C’est une démarche individuelle, même si la famille et les proches peuvent être d’un grand secours. L’entreprise, dans ces cas-là, manque parfois de créativité. Le collaborateur peut sentir des lacunes qui justifieraient une coopération sur un autre mode et sur d’autres champs. Dans l’optique d’une création d’activité, l’entreprise serait alors son premier client."

Témoignage : "elle a voulu me rassurer… en me parlant de mes indemnités."

Alexandra Baveret, responsable d’un service administratif en région parisienne, témoigne.
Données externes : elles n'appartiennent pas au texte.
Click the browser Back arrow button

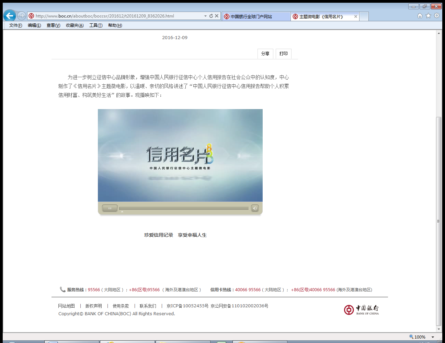(x=9, y=16)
J’ai 51 ans et je travaille dans un groupe d’environ 1 000 salariés. Je suis en poste au siège, où se trouvent 600 salariés, et j’ai la responsabilité d’une unité d’une dizaine de personnes, dont l’activité est stratégique pour l’entreprise. Une partie de l’activité est située "offshore" et, enfin, nous employons de 300 à 400 personnes qui sont "sur le terrain".
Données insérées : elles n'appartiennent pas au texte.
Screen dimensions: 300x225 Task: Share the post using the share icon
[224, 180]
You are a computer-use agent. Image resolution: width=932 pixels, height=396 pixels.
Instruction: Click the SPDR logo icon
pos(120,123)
Il y a environ huit mois, notre société a été rachetée par un consortium américain. Trois unités y pratiquaient une activité identique à la mienne, mais c’est moi qui traitais le volume d’affaires le plus important. Le repreneur a décidé de fusionner deux entités.

La mienne, très spécifique, n’était pas concernée. Je dois préciser que j’occupe ce poste de management depuis 2006, après avoir été vacataire pendant plusieurs années. J’ai hérité d’une situation assez dégradée et j’ai repris les choses en main à la satisfaction de la direction, qui m’a octroyé l’an dernier une prime très importante et fait bénéficier d’une augmentation substantielle. J’adore mon job et j’étais dans une relation de confiance totale.

C’est dans ce contexte que je pars en vacances début octobre pour une semaine, avec la volonté de rester tranquillement à la maison. Le sort en a décidé autrement. Le lundi, j’ai reçu chez moi un appel d’une déléguée du personnel que je connais bien.

Sans précaution, elle m’apprend que mon poste est supprimé. Je lui demande si elle prend sur elle de m’appeler, mais elle précise qu’elle a l’autorisation du CE - qui s’est déjà réuni par trois fois - pour me délivrer cette information.

Le plan présenté prévoit une réduction de 54 postes - dont 4 dans mon service - et la création de 11 postes. La déléguée essaie de me rassurer en me parlant tout de suite du montant de mes indemnités. Et elle ajoute que si mon poste est supprimé, ce n’est pas moi qui suis en cause. J’ai du mal à digérer cette information, mais après tout, je décide que je suis en vacances…

Cette excellente résolution ne tient pas longtemps et, dès le lendemain, je téléphone à ma responsable qui me dit de ne pas m’en faire, qui me confirme que mon poste est effective¬ment supprimé, mais que l’on va me trouver quelque chose, bref je ne dois pas m’inquiéter.

Je me fais un sang d’encre et je commence à prévoir des solutions de repli. Le vendredi à 18 heures, la direction communique par courriel à l’ensemble du personnel les modalités du plan et donne la liste des postes supprimés, confirmant les informations que j’ai eues en avant-première.

Le lundi, je me présente à mon travail, la motivation en berne. Le discours de ma responsable n’a pas varié : "Tu n’as pas à t’en faire." Une cellule de mobilité a été mise en place, débordée par les demandes de renseignements.

Le plan prévoit trois issues : le départ immédiat volontaire, le départ volontaire après préavis, et le départ contraint après propositions de reclassement dans le groupe.

Le service RH croule sous les demandes de rendez-vous. Lors de notre entretien, un peu tendu, le périmètre des conditions de départ - très intéressantes - m’est détaillé. Le lundi soir suivant, j’apprends qu’une des solutions de repli que j’avais envisagées la semaine précédente est en passe de fonctionner.

C’est donc le cœur plus léger que je me rends chez ma responsable le mardi, pour constater qu’elle n’a rien d’autre à me proposer que du flou, même si elle continue à me rassurer sur son intention de continuer à me compter dans son effectif. Devant cet état de fait, je décide de me porter volontaire pour un départ immédiat. Je suis aujourd’hui en attente de la réponse de la DRH.